» Try it: Below are entries with pictures in them. Output exactly the lines starting at the line with "The width and" and ending at the line with "This screenshot has width=880, height=872.", both included, but not the pictures.

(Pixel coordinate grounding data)
* * *

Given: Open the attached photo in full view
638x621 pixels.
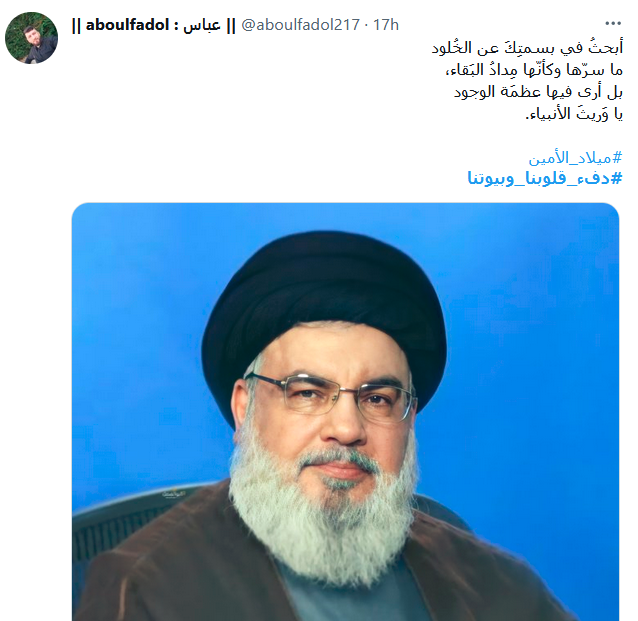Looking at the screenshot, I should [x=345, y=411].
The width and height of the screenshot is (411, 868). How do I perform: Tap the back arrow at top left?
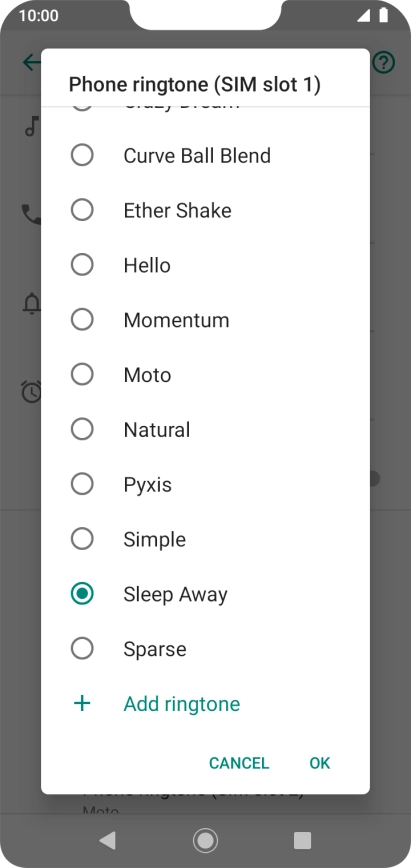32,62
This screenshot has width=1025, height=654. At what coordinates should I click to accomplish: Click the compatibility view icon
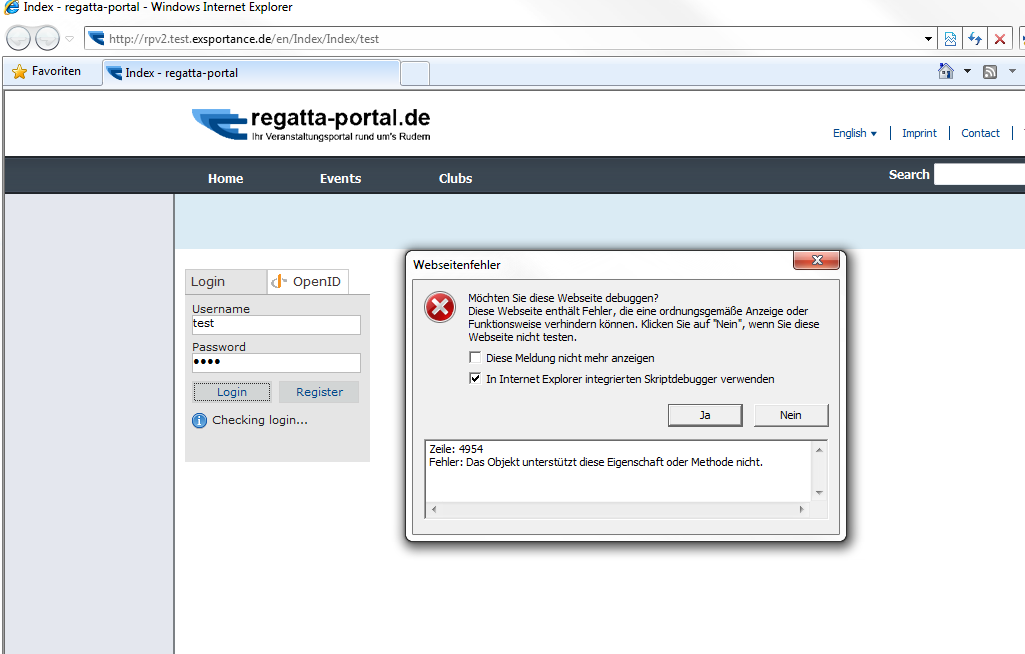(x=950, y=39)
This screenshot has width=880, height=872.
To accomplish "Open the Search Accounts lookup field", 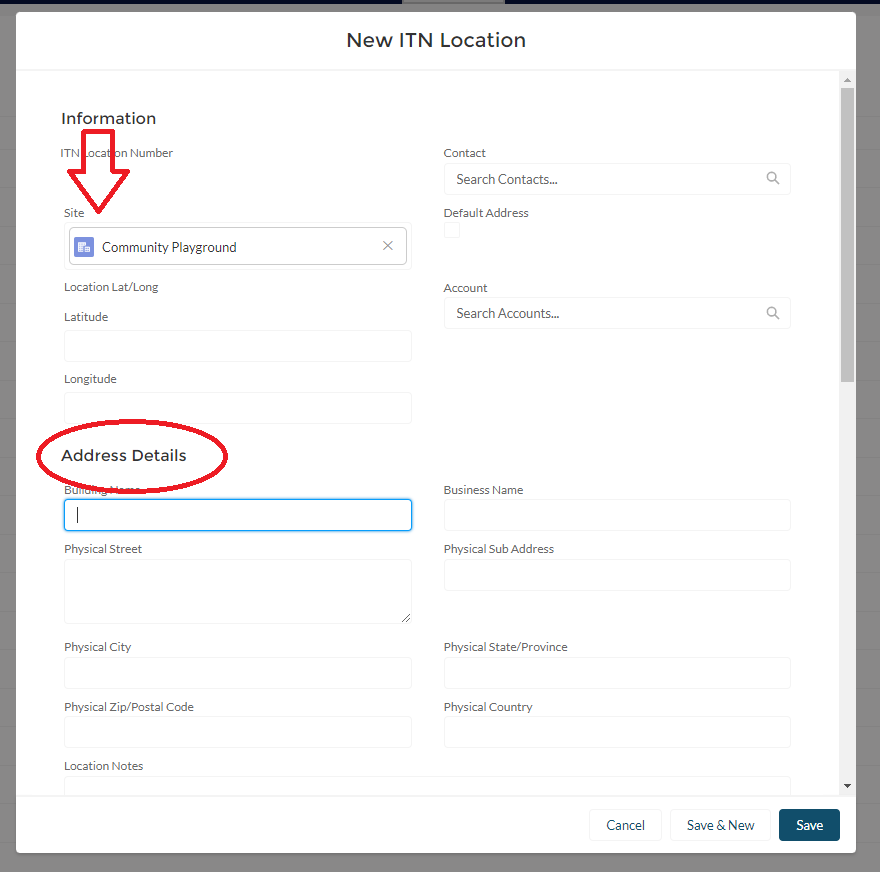I will 605,313.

* * *

» Response area:
The width and height of the screenshot is (411, 868). How do I perform: Tap the back arrow at top left?
32,62
This screenshot has width=1025, height=654. At what coordinates should I click to accomplish: Click the compatibility view icon
(x=950, y=39)
This screenshot has width=880, height=872.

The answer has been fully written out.